The demand for this compound has been increasing in recent years, and as a result, various synthetic routes have been developed to synthesize it.
In this article, we will discuss some of the most commonly used synthetic routes for the preparation of 4-bromo-N-methyl-2-pyrimidinamine.
- The Lossen Reaction Route
One of the most popular methods for the synthesis of 4-bromo-N-methyl-2-pyrimidinamine involves the Lossen reaction.
This reaction involves the reaction of 2-chloro-4-nitroaniline with methyl iodide in the presence of a solvent such as DMF, and the resulting product is then hydrolyzed using a strong acid such as hydrochloric acid.

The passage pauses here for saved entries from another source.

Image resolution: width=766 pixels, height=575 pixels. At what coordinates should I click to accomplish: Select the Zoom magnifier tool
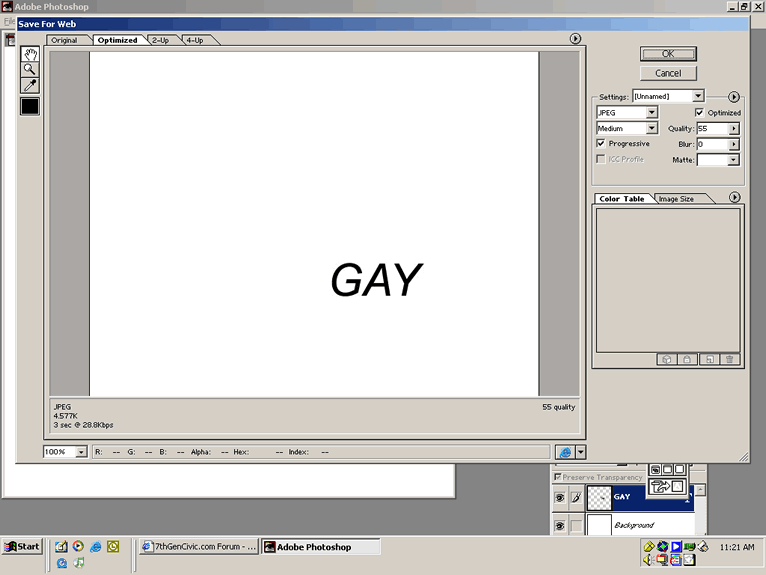click(30, 69)
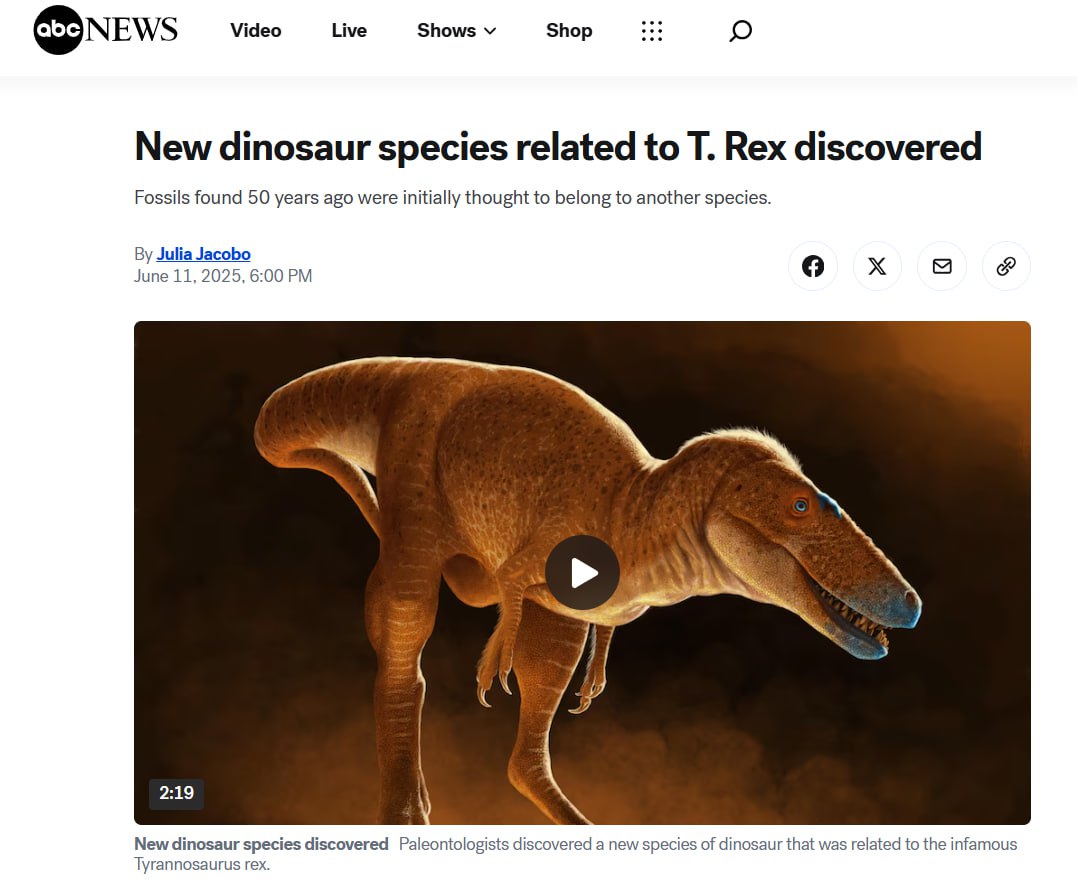Play the dinosaur video
Image resolution: width=1077 pixels, height=882 pixels.
(582, 573)
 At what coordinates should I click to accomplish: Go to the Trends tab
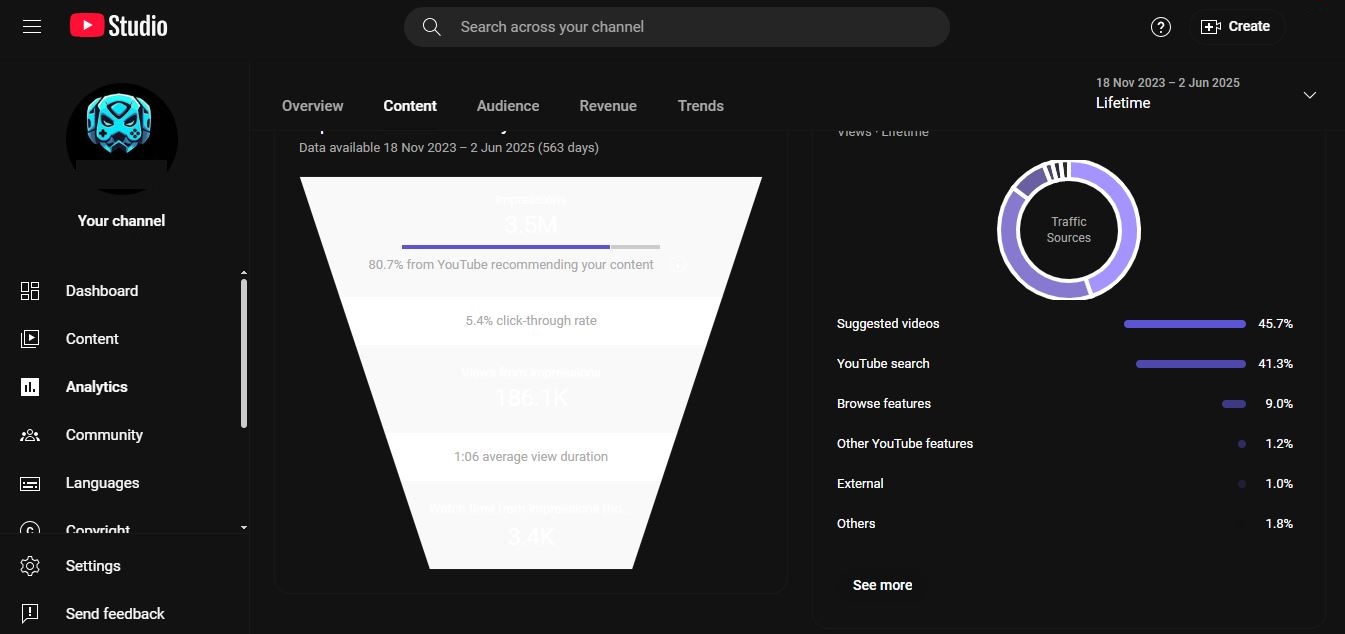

The product is then purified using standard purification methods to obtain pure 4-bromo-N-methyl-2-pyrimidinamine.
- The Ullmann Reaction Route
Another popular method for the synthesis of 4-bromo-N-methyl-2-pyrimidinamine involves the Ullmann reaction.
This reaction involves the reaction of 2-chloro-4-nitroaniline with methyl iodide in the presence of a base such as pyridine, and the resulting product is then hydrolyzed using a strong acid such as hydrochloric acid.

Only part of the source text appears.